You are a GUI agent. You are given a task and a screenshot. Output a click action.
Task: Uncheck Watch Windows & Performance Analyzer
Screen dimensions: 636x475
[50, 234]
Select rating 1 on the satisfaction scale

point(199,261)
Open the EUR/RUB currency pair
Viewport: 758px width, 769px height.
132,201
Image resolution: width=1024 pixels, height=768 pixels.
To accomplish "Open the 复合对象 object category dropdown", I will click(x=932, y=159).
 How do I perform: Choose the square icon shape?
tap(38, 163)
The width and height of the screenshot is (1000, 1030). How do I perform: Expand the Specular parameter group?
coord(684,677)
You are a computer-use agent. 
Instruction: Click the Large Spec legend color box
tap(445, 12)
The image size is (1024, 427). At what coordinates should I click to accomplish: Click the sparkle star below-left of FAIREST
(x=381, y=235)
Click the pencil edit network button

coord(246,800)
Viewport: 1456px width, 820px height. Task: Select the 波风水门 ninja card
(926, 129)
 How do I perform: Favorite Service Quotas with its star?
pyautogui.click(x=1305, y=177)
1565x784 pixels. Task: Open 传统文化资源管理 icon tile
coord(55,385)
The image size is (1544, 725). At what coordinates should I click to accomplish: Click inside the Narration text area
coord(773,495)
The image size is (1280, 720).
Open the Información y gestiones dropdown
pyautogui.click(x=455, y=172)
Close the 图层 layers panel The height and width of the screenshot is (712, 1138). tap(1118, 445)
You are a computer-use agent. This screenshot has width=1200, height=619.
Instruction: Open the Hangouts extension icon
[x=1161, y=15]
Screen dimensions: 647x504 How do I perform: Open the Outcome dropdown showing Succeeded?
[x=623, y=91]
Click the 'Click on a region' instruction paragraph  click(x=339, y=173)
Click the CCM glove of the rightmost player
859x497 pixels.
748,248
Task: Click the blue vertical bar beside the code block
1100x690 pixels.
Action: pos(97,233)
______________________________
* [EXERCISE INSTRUCTIONS] What is needed is an exact repetition of all the entries above.

* [RESULT FOR THIS EXERCISE]
You are a GUI agent. You are given a task and a screenshot. Output a click action.
Task: Uncheck Watch Windows & Performance Analyzer
Screen dimensions: 636x475
[50, 234]
Select rating 1 on the satisfaction scale

point(199,261)
Open the EUR/RUB currency pair
Viewport: 758px width, 769px height.
132,201
Image resolution: width=1024 pixels, height=768 pixels.
To accomplish "Open the 复合对象 object category dropdown", I will click(x=932, y=159).
 How do I perform: Choose the square icon shape?
tap(38, 163)
The width and height of the screenshot is (1000, 1030). How do I perform: Expand the Specular parameter group?
coord(684,677)
You are a computer-use agent. 
Instruction: Click the Large Spec legend color box
tap(445, 12)
The image size is (1024, 427). At what coordinates should I click to accomplish: Click the sparkle star below-left of FAIREST
(x=381, y=235)
Click the pencil edit network button

coord(246,800)
Viewport: 1456px width, 820px height. Task: Select the 波风水门 ninja card
(926, 129)
 How do I perform: Favorite Service Quotas with its star?
pyautogui.click(x=1305, y=177)
1565x784 pixels. Task: Open 传统文化资源管理 icon tile
coord(55,385)
The image size is (1544, 725). At what coordinates should I click to accomplish: Click inside the Narration text area
coord(773,495)
The image size is (1280, 720).
Open the Información y gestiones dropdown
pyautogui.click(x=455, y=172)
Close the 图层 layers panel The height and width of the screenshot is (712, 1138). tap(1118, 445)
You are a computer-use agent. This screenshot has width=1200, height=619.
Instruction: Open the Hangouts extension icon
[x=1161, y=15]
Screen dimensions: 647x504 How do I perform: Open the Outcome dropdown showing Succeeded?
[x=623, y=91]
Click the 'Click on a region' instruction paragraph  click(x=339, y=173)
Click the CCM glove of the rightmost player
859x497 pixels.
748,248
Task: Click the blue vertical bar beside the code block
1100x690 pixels.
Action: pos(97,233)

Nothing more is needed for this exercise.